> PROVIDED RECORDS
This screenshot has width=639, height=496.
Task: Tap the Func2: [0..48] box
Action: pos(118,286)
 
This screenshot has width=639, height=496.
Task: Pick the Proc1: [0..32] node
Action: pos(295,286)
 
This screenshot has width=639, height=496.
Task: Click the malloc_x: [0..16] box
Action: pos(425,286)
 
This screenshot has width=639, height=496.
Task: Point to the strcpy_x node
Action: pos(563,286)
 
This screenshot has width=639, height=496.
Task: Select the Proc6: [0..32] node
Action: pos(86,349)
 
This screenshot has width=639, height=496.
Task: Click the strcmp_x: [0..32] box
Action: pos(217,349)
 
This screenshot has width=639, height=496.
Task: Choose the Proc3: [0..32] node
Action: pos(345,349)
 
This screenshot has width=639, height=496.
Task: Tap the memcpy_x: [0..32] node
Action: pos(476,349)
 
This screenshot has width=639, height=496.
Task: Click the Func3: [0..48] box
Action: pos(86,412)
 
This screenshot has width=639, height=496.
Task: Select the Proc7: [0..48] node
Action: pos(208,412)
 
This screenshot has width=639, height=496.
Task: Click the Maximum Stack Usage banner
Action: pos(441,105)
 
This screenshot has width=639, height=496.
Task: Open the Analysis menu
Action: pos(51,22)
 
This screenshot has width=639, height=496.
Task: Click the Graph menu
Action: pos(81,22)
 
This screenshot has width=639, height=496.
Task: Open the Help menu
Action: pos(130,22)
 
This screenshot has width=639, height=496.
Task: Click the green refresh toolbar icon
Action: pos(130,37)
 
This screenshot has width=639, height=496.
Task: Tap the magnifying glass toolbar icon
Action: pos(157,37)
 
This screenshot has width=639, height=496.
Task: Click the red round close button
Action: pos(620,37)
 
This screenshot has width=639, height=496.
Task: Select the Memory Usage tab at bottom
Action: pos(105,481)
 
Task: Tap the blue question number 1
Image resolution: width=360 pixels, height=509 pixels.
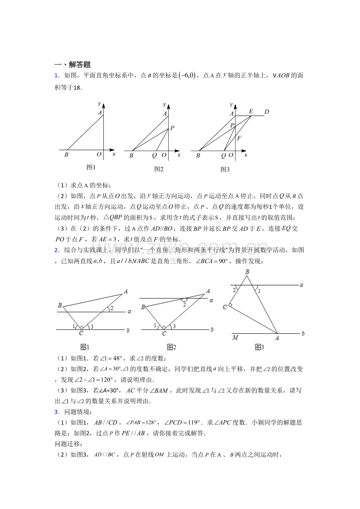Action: [x=56, y=75]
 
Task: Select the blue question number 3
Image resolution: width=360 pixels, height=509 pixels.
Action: [x=56, y=412]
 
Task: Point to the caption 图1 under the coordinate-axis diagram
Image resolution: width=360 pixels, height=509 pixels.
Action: [x=91, y=167]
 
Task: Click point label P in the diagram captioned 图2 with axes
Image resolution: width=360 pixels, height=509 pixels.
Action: [x=172, y=128]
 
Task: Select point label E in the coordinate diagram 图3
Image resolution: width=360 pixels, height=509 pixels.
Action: [x=251, y=111]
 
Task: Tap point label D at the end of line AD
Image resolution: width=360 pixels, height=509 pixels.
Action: [x=266, y=112]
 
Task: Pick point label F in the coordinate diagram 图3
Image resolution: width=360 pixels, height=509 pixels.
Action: [x=239, y=138]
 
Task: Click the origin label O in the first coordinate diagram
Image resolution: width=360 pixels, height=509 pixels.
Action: [x=99, y=155]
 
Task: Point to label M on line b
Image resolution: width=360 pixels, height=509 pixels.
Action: [x=235, y=337]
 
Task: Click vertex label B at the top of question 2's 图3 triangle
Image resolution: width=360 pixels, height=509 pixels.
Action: [x=247, y=272]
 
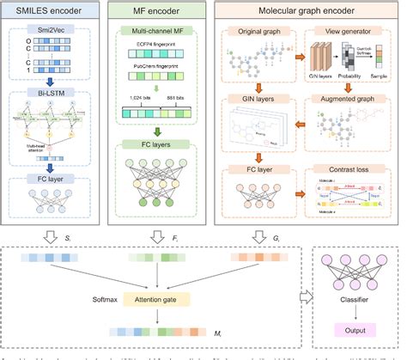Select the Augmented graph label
tap(352, 101)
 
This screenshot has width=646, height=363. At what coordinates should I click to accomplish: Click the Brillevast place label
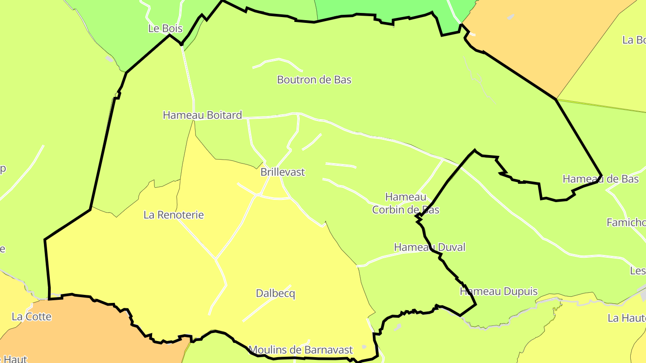click(283, 172)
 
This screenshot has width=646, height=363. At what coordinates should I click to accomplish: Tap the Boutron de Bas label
click(314, 80)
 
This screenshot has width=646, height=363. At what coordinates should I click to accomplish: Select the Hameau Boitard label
click(202, 115)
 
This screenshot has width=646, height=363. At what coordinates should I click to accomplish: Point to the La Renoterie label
click(174, 215)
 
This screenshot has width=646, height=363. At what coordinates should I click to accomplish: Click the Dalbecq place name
click(275, 294)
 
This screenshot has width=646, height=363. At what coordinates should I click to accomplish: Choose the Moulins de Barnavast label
click(301, 350)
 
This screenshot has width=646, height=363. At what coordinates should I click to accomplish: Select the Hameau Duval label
click(429, 247)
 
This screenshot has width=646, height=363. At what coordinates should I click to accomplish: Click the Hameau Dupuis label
click(498, 292)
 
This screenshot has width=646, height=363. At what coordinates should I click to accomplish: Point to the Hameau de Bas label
click(600, 179)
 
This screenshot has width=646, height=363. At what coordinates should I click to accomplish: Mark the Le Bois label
click(165, 29)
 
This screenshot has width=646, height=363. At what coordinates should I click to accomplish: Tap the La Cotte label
click(31, 317)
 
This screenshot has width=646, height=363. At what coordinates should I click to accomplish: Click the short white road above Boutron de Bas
click(278, 60)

> SET TASK
Rescale the entries above, starting with the line that contains "de Barnavast label" and going on through the line that contains "click(498, 292)", and write out only those lines again, requests included. Multiply each click coordinate in the answers by 1.9 and round to whole numbers, halves up, leaving every other number as it is.

> CORRECT OUTPUT
This screenshot has width=646, height=363. At what coordinates should I click to accomplish: Choose the Moulins de Barnavast label
click(572, 665)
 
This screenshot has width=646, height=363. At what coordinates should I click to accomplish: Select the Hameau Duval label
click(815, 469)
 
This screenshot has width=646, height=363. At what coordinates should I click to accomplish: Click the Hameau Dupuis label
click(946, 555)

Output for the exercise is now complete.